Kenneth (Richard Armitage), Sandra (Amy Ryan), Jamie (Ben Rosenfield), and Rose (Zoe Kazan) enjoy a birthday cake in Love, Love, Love.
Kenneth (Richard Armitage), Sandra (Amy Ryan), Jamie (Ben Rosenfield), and Rose (Zoe Kazan) enjoy a birthday cake in Love, Love, Love.
(© Joan Marcus)

Bartlett introduced himself to New York audiences as one of the most mischievous playwrights working today with his bisexual dramedy, Cock. It's a reputation he solidified with last season's Shakespearean future-history play King Charles III. A sly reference to Joe Orton in the first act offers a hint to his dramatic pedigree. Like Orton, Bartlett irreverently reveals human nature through the spectacle of perfectly awful characters getting away with everything. Some viewers (particularly those over the age of 52) might protest that his characters verge on caricature, but it is through the live combat of these artful stereotypes that generational drama becomes uproarious comedy.

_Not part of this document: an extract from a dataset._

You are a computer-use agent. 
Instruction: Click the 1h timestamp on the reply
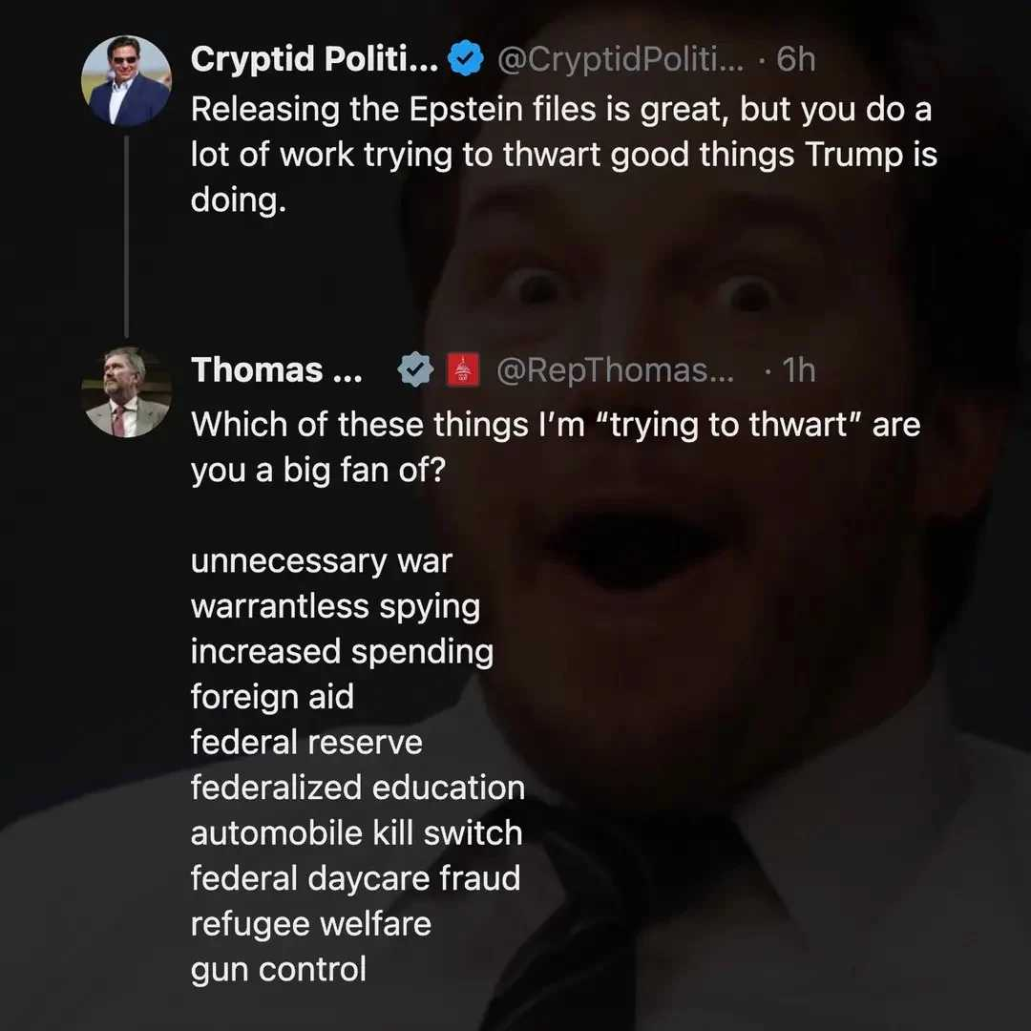click(x=796, y=370)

Certainly, it offers a particularly fun challenge to a creative team. Director Michael Mayer (Hedwig and the Angry Inch) pushes the comedy to farcical proportions, especially in the riotous second act. Scenic designer Derek McLane has crafted three highly specific spaces for the three acts, clearly letting us know the economic fortunes of our protagonists through the decor.

Costume designer Susan Hilferty keeps the decades straight with her smartly chosen period costumes (Sandra's red skirt suit with shoulder pads in the second act is a memorable item), while Luc Verschueren does the same with his hair and wigs, which embody the perfect balance of the realistic and ostentatious. As staged by Mayer, it all feels like a decade-spanning Nora Ephron rom-com; one has the feeling that for Kenneth and Sandra, it is.

Kenneth (Richard Armitage) and Sandra (Amy Ryan) contemplate their impending retirement in Love, Love, Love.
Kenneth (Richard Armitage) and Sandra (Amy Ryan) contemplate their impending retirement in Love, Love, Love.
(© Joan Marcus)

Of course, that's not to say that everyone will have the same reaction. Responses to Love, Love, Love are likely to vary based on what decade you were born, so if you were born between 1946 and 1964, take the kids! You're certain to have a lively chat about it afterward. In his unforgiving construction and acid dialogue, Bartlett makes his perspective known, but not in a way that prevents anyone from justifying the destruction wrought by his two main characters. The story of an idealistic generation that grows up and sells out its values is not a new one, but in Bartlett's telling, boomers are to be hailed for their inordinate ability to cling to their generation's one unifying virtue: complete and utter selfishness.